== PROBLEM TO SOLVE ==
Below is the data. Give it again, complete and exact.

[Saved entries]
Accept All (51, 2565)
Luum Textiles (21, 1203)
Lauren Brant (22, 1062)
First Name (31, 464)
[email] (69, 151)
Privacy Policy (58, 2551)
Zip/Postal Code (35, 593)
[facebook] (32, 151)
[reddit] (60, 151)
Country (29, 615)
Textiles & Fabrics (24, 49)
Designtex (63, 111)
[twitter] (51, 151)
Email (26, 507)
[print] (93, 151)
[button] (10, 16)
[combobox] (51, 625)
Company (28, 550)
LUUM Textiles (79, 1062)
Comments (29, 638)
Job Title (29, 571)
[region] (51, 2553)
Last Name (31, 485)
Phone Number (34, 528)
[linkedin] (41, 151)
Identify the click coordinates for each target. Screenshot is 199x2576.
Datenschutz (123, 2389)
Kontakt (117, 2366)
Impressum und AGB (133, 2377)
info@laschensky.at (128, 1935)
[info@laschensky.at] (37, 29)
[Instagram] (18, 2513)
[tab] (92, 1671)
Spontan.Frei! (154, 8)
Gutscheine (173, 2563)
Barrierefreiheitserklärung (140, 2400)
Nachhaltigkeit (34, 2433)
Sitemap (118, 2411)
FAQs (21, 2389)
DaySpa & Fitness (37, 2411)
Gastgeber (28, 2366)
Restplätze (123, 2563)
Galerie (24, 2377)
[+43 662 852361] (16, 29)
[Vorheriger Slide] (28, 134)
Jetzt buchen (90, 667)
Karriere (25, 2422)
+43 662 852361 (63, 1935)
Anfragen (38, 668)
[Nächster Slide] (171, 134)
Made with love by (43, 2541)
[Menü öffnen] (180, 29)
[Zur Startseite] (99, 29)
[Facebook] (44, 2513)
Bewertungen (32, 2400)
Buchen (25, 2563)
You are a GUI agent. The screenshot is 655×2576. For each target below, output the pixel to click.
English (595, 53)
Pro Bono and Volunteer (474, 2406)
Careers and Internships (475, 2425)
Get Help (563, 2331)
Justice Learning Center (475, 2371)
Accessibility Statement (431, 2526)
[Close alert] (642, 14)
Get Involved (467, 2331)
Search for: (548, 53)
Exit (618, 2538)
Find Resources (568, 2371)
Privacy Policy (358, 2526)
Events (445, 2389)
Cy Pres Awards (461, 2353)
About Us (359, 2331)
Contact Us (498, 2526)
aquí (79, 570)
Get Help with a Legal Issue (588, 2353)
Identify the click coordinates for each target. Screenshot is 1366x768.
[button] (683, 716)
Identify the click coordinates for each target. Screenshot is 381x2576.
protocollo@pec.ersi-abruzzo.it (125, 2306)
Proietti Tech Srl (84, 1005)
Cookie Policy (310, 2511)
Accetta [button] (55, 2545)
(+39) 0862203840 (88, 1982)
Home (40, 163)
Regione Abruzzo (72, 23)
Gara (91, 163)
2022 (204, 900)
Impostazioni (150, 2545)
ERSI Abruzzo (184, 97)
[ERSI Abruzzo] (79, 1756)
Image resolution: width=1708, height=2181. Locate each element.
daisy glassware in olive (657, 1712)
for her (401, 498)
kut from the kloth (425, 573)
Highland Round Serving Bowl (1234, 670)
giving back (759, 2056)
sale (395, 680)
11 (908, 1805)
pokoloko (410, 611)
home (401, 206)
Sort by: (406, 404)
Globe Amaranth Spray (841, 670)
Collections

== SOLUTION FOR THIS EXERCISE ==
Accept All (51, 2565)
Luum Textiles (21, 1203)
Lauren Brant (22, 1062)
First Name (31, 464)
[email] (69, 151)
Privacy Policy (58, 2551)
Zip/Postal Code (35, 593)
[facebook] (32, 151)
[reddit] (60, 151)
Country (29, 615)
Textiles & Fabrics (24, 49)
Designtex (63, 111)
[twitter] (51, 151)
Email (26, 507)
[print] (93, 151)
[button] (10, 16)
[combobox] (51, 625)
Company (28, 550)
LUUM Textiles (79, 1062)
Comments (29, 638)
Job Title (29, 571)
[region] (51, 2553)
Last Name (31, 485)
Phone Number (34, 528)
[linkedin] (41, 151)
Identify the click coordinates for each target. Screenshot is 199x2576.
Datenschutz (123, 2389)
Kontakt (117, 2366)
Impressum und AGB (133, 2377)
info@laschensky.at (128, 1935)
[info@laschensky.at] (37, 29)
[Instagram] (18, 2513)
[tab] (92, 1671)
Spontan.Frei! (154, 8)
Gutscheine (173, 2563)
Barrierefreiheitserklärung (140, 2400)
Nachhaltigkeit (34, 2433)
Sitemap (118, 2411)
FAQs (21, 2389)
DaySpa & Fitness (37, 2411)
Gastgeber (28, 2366)
Restplätze (123, 2563)
Galerie (24, 2377)
[+43 662 852361] (16, 29)
[Vorheriger Slide] (28, 134)
Jetzt buchen (90, 667)
Karriere (25, 2422)
+43 662 852361 (63, 1935)
Anfragen (38, 668)
[Nächster Slide] (171, 134)
Made with love by (43, 2541)
[Menü öffnen] (180, 29)
[Zur Startseite] (99, 29)
[Facebook] (44, 2513)
Bewertungen (32, 2400)
Buchen (25, 2563)
You are a GUI agent. The screenshot is 655×2576. For each target below, output the pixel to click.
English (595, 53)
Pro Bono and Volunteer (474, 2406)
Careers and Internships (475, 2425)
Get Help (563, 2331)
Justice Learning Center (475, 2371)
Accessibility Statement (431, 2526)
[Close alert] (642, 14)
Get Involved (467, 2331)
Search for: (548, 53)
Exit (618, 2538)
Find Resources (568, 2371)
Privacy Policy (358, 2526)
Events (445, 2389)
Cy Pres Awards (461, 2353)
About Us (359, 2331)
Contact Us (498, 2526)
aquí (79, 570)
Get Help with a Legal Issue (588, 2353)
Identify the click coordinates for each target. Screenshot is 1366x768.
[button] (683, 716)
Identify the click coordinates for each target. Screenshot is 381x2576.
protocollo@pec.ersi-abruzzo.it (125, 2306)
Proietti Tech Srl (84, 1005)
Cookie Policy (310, 2511)
Accetta [button] (55, 2545)
(+39) 0862203840 (88, 1982)
Home (40, 163)
Regione Abruzzo (72, 23)
Gara (91, 163)
2022 (204, 900)
Impostazioni (150, 2545)
ERSI Abruzzo (184, 97)
[ERSI Abruzzo] (79, 1756)
Image resolution: width=1708, height=2181. Locate each element.
daisy glassware in olive (657, 1712)
for her (401, 498)
kut from the kloth (425, 573)
Highland Round Serving Bowl (1234, 670)
giving back (759, 2056)
sale (395, 680)
11 (908, 1805)
pokoloko (410, 611)
home (401, 206)
Sort by: (406, 404)
Globe Amaranth Spray (841, 670)
Collections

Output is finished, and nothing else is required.